UNSPECIFIED – CIRCA 1885: Austrian composer Gustav Mahler. Photograph around 1885 (Photo by Imagno/Getty Images)

I’ve loved listening to and singing Mahler since I first heard his music while I was at studying at Music College. As the years go on and life moves along, it becomes more meaningful and this piece is a guiding light in itself.

Mahler is quoted as saying, “A symphony must be like the world. It must contain everything.” Mahler gave us the world and more in this one!

———————-

The concert in Cambridge was performed in memory of Jamie Gardiner who died in January 2017 at the age of 22. It was incredibly special that Jamie’s father, Robert Gardiner, spoke to us all during a break in the rehearsal on the day of the concert. His support for the concert and tribute to Jamie was so moving – he expressed to us all beautifully how this piece in particular can help us to remember those we’ve loved and lost, and bring so much comfort and hope throughout our lives.

————-

In 2016 Mahler’s original score for Symphony No.2 was sold at Sotheby’s of London for £4.5 million, the highest ever price for a musical manuscript sold at auction! For so many of us Mahler’s score and the moments we are gifted to spend with it are priceless.

Kathryn is an opera singer, concert and song recitalist from Liverpool. Described by What's on Stage as 'One of Britain's brightest young mezzos' and named as The Times 'Rising Star of Classical Music.' Kathryn regularly works with leading singers, instrumentalists, orchestras and ensembles in concerts and broadcasts nationally and internationally.

Kathryn has performed leading opera roles for companies including English National Opera, Glyndebourne and Opera North. She has made recordings for Hyperion, Chandos, Somm, Nyman Records and her debut CD 'Love's Old Sweet Song' was released by Champs Hill Records. Kathryn was a BBC Radio 3 New Generation Artist 2015-17.

Kathryn trained at the Royal Northern College of Music in Manchester, studying voice with Susan Roper and piano with Naomi Kayayan. Her many awards include the Joyce and Michael Kennedy Award for the Singing of Richard Strauss, Susan Chilcott Scholarship and The Joaninah Trust Award. Kathryn is an Associate Artist of the Royal Northern College of Music and teaches singing at The University of Manchester.

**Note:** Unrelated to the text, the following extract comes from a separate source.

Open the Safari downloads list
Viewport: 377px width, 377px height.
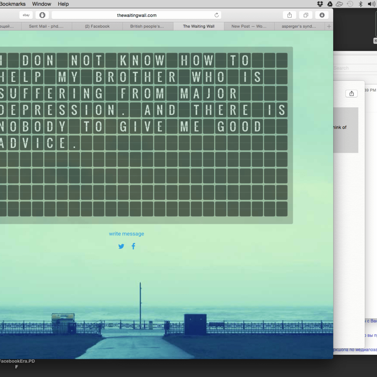click(x=322, y=15)
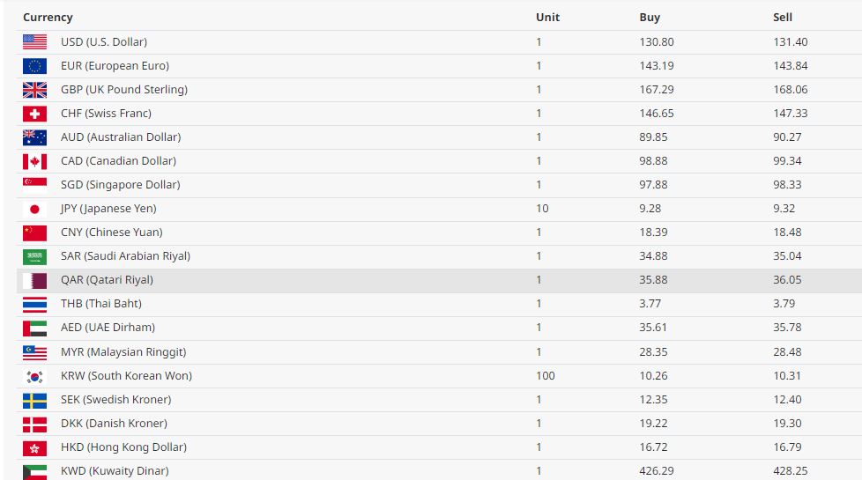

Kathryn co-founded Mersey Wave Music Choir in 2012 in her home city of Liverpool and was recipient of the Merseyside Woman of the Year Arts Award in 2016. Kathryn has a passion for championing and supporting live music making within community and healthcare settings; especially to support staff, patients and relatives throughout healthcare. In loving memory of her parents who were both cancer patients.